Source passage ::

===============

Avalanches weren’t – and aren’t – only a backcountry threat

 

In the handful of times I’ve visited Missoula, Montana, the grassy slopes of neighboring L- and M-emblazoned Mounts Jumbo and Sentinel have never looked any more threatening to me than the hogbacked foothills that yaw out of the ground west of Boulder, Colorado, my hometown. Velvety, yes. Curved like a set of relaxed shoulders, yes. Welcomingly draped in the low-angled sun of late afternoon, yes. Avalanche death zone? Not so much.

But on Feb. 28, an unusually intense blizzard snapped a wet quilt of deep snow over the valley, rumpling it into drifts and slabs with gusts up to 50 mph. Atop Jumbo and Sentinel, as well as the surrounding mountains, a weak crust of ice that unseasonably warm weather had glazed over the existing snowpack earlier in the week strained beneath the weight. When a group of snowboarders started down Jumbo closed since November to protect a wintering elk herd – around 4 p.m., that strain released spectacularly. A large slab avalanche ran from near the mountain’s peak almost 1,300 vertical feet into a neighborhood on the valley floor, obliterating a two-story house, damaging several other homes and vehicles, and worst of all, burying three people. Over 100 first responders, search and rescue personnel, neighbors and volunteers converged on the area with shovels and probes to find and dig them out. All were recovered alive; one ultimately died from her injuries.

The Jumbo avalanche path of Feb. 2014, marked in red, in Missoula, Montana. Courtesy City of Missoula.

===============

Dataset section ::
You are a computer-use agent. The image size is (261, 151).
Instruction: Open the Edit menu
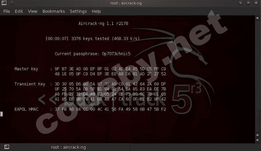click(19, 11)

===============

To do ::
- A) How many people were buried by the avalanche on Jumbo, according to the Missoula avalanche passage?
- B) Reproduce the Missoula avalanche passage word for word from "In the handful" to "Not so much.".
- C) Carry the Missoula avalanche passage forward, picking up right after its final line.

Responses per task ::
- A) Three people were buried.

- B)
In the handful of times I’ve visited Missoula, Montana, the grassy slopes of neighboring L- and M-emblazoned Mounts Jumbo and Sentinel have never looked any more threatening to me than the hogbacked foothills that yaw out of the ground west of Boulder, Colorado, my hometown. Velvety, yes. Curved like a set of relaxed shoulders, yes. Welcomingly draped in the low-angled sun of late afternoon, yes. Avalanche death zone? Not so much.

- C)
It was, according to most accounts, a freak accident. No one can remember a big slide coming down that path in the 60 to 80 years homes have been at its base, says Assistant Director of Missoula Development Services Don Verrue. In fact, any in-town avalanche fatality is kind of a freak thing these days; most folks unlucky enough to get caught (and it’s been a bad winter, with 22 killed to date) are far in the backcountry, chasing turns on fresh powder. But it wasn’t always that way: Avalanches used to exact their biggest toll on unlucky travelers, miners and mountain communities, not on farflung skiers.


The worst such event in U.S. history occurred March 1, 1910. During an epic snowstorm, blizzard-drifted snow and avalanches stranded two trains in the small Cascades mountain town of Wellington, Washington, about 85 miles east of Seattle. Then, the weather turned suddenly to rain and warm wind, sending a slide down in the middle of the night that knocked both trains – and the 50 passengers and 75 railroad employees sleeping on board – into a deep ravine. Ninety-six people died. Just three days later, Canada experienced its own superlative avalanche, when a slide in British Columbia’s Selkirk Mountains killed 58 men clearing avalanched snow from a railroad line below Rogers Pass.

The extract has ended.